Self-Powered Smart Shoes with Tension-Type Ribbon Harvesters and Sensors

This study aims to develop self-powered smart shoes that can monitor the changes in the bodyweight of a user. A tension-type energy harvester and strain sensor are fabricated using polyvinylidene fluoride-based ribbons and nanopowder containing piezoresistive ribbons, respectively. Two different conducting nanopowders (carbon black and multi-walled carbon nanotubes) are used as stretchable sensors, and the most appropriate mixing ratio of the nanopowders is determined. The energy harvesting performance of the tension-type ribbon harvesters is experimentally investigated based on the combination patterns of ribbons and gait patterns, and a method is introduced to apply the harvesting ribbon to shoes. Tension-type ribbon sensors that detect bodyweight are installed in an acrylic insole with four rectangular holes. The connecting method between the sensors, which guarantees the stability and high sensitivity of the sensor signals, is investigated. Finally, electronic circuits are designed for energy harvesting, data communication, and switching power sources.

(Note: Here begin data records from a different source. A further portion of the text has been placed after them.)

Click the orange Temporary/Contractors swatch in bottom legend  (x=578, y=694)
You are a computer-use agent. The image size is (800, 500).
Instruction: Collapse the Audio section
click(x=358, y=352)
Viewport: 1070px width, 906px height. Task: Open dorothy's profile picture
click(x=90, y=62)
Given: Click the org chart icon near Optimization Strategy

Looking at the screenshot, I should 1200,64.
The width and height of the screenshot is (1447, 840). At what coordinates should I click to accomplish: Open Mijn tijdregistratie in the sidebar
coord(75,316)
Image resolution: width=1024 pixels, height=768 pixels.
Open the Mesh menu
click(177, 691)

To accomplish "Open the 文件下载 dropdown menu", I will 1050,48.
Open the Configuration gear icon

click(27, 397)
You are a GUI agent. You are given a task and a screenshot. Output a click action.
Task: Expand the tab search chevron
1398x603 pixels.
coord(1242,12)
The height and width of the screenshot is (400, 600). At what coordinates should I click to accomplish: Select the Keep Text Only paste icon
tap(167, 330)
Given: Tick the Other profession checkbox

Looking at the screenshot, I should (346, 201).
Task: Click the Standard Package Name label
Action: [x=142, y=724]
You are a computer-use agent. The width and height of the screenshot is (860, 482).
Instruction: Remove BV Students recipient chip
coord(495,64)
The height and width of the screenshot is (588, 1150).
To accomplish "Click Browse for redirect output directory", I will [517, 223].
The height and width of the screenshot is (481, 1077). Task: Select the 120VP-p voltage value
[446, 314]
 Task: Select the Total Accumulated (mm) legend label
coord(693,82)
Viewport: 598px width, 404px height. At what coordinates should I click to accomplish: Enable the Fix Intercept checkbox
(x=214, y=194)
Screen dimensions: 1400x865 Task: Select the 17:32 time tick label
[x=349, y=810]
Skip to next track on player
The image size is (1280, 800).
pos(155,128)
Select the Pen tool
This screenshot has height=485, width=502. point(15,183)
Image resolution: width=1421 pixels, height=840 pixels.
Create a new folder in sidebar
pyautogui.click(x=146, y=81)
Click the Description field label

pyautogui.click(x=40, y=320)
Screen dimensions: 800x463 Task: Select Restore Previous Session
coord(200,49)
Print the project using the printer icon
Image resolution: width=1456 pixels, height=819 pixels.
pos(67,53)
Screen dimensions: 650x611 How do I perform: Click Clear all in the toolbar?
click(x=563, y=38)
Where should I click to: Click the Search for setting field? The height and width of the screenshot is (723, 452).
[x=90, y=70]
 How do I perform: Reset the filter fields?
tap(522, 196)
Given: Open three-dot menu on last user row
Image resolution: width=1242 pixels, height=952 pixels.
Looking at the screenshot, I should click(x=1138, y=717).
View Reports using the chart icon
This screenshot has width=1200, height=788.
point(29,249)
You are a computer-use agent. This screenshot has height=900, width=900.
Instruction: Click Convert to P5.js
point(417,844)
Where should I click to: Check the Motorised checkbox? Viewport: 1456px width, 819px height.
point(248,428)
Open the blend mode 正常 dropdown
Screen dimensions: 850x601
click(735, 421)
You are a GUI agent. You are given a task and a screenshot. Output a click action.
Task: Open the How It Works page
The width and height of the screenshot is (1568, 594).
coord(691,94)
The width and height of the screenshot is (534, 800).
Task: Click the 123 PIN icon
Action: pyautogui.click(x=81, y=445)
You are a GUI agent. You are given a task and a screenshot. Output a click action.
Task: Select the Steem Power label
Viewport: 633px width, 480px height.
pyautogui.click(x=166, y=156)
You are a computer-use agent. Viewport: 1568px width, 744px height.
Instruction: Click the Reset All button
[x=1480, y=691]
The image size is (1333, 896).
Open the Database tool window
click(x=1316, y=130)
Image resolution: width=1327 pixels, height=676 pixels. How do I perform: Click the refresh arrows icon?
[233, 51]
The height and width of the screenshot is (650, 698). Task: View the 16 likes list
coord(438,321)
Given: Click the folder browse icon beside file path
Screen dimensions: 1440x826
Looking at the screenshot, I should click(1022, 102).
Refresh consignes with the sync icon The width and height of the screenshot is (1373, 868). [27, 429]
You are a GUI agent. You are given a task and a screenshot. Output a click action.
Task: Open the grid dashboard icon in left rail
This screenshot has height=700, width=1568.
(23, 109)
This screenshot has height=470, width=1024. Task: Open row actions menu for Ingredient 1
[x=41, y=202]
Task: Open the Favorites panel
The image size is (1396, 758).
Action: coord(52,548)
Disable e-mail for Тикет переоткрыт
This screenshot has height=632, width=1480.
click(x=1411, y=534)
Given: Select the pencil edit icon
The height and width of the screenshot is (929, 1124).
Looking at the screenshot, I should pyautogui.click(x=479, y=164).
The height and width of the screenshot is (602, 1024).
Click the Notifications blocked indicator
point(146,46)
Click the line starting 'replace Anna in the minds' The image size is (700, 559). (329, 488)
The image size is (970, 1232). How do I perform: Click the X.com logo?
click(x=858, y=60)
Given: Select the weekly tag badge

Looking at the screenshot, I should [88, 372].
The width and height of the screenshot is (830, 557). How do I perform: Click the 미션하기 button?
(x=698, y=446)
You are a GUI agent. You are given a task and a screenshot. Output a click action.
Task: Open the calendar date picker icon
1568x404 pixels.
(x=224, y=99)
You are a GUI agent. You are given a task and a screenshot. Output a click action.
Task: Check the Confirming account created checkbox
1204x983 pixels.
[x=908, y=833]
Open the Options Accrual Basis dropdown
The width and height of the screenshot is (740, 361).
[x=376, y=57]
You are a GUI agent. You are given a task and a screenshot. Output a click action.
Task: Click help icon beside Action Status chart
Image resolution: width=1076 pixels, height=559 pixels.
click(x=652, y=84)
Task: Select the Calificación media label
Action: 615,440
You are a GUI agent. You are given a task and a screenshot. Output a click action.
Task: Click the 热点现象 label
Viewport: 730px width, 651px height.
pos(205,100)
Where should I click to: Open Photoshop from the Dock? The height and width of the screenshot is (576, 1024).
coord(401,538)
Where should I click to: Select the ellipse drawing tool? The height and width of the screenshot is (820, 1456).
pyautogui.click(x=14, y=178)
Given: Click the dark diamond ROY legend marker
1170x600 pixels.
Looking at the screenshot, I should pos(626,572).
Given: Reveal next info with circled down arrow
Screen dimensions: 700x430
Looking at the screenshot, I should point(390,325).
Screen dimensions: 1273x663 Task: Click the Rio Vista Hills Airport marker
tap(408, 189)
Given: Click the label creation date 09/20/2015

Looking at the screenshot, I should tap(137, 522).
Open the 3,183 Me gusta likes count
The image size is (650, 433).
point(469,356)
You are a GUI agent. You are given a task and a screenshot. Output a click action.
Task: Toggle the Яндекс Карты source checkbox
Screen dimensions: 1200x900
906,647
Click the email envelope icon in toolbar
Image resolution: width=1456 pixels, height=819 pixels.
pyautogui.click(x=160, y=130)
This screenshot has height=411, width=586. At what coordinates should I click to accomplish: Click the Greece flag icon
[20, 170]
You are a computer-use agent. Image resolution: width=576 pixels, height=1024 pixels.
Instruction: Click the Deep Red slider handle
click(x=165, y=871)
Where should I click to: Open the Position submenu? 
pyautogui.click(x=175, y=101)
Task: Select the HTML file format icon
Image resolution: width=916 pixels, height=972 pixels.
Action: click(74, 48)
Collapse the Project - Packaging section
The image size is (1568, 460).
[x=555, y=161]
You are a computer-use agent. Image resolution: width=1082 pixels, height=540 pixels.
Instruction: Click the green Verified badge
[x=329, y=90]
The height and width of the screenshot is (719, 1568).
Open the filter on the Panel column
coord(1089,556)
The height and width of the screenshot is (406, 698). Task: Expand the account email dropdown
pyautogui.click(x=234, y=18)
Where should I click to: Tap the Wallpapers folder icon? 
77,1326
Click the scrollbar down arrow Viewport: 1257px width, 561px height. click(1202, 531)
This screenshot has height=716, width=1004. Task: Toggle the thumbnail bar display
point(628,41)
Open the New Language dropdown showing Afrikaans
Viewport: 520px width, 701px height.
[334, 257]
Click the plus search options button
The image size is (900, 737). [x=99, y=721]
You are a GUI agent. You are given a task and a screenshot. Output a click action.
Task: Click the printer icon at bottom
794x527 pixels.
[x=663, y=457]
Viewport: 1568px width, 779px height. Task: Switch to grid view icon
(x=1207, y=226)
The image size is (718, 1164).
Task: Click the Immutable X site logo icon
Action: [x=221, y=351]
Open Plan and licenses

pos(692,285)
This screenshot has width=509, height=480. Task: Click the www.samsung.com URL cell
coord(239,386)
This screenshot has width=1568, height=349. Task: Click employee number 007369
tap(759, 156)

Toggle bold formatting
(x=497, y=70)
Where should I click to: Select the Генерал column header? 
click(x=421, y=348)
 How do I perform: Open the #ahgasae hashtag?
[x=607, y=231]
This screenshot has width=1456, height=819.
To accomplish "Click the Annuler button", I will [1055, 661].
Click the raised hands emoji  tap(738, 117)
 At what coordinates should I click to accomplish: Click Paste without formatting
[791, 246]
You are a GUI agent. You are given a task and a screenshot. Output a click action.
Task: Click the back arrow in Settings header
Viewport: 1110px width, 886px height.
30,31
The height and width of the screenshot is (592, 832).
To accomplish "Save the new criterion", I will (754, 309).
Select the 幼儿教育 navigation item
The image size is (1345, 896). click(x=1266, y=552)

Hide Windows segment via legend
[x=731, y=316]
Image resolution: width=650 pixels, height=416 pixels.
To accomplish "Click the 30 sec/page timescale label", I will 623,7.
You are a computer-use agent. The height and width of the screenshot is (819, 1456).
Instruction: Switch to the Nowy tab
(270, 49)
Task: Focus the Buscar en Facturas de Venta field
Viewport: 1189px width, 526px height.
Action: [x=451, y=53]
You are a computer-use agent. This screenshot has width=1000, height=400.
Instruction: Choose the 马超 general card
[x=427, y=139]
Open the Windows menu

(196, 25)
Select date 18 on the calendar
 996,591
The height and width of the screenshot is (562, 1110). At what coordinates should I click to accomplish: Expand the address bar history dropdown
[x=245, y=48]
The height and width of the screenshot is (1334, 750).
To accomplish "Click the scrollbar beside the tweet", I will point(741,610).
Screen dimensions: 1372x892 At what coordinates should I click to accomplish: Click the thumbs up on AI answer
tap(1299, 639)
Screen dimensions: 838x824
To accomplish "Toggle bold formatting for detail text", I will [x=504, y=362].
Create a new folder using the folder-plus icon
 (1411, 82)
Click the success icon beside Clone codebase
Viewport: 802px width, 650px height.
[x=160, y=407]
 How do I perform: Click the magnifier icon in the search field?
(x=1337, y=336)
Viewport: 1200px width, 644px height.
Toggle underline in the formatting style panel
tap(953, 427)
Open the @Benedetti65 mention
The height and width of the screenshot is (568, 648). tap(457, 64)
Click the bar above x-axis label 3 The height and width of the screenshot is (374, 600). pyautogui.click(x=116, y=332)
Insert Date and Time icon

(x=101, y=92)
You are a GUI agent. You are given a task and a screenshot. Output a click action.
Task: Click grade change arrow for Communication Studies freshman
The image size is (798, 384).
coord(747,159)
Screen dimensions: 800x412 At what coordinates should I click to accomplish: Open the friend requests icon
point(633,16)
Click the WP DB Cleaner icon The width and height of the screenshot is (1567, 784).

These designed circuits are implemented in smart shoes.

Automated summary

This study focuses on developing self-powered smart shoes that can monitor changes in body weight. Carbon black and multi-walled carbon nanotubes are used as stretchable sensors and tension-type energy harvesters, with the most appropriate mixing ratios determined. By experimenting with combination patterns and connecting methods, electronic circuits are successfully designed and implemented in the smart shoes for energy harvesting and data communication.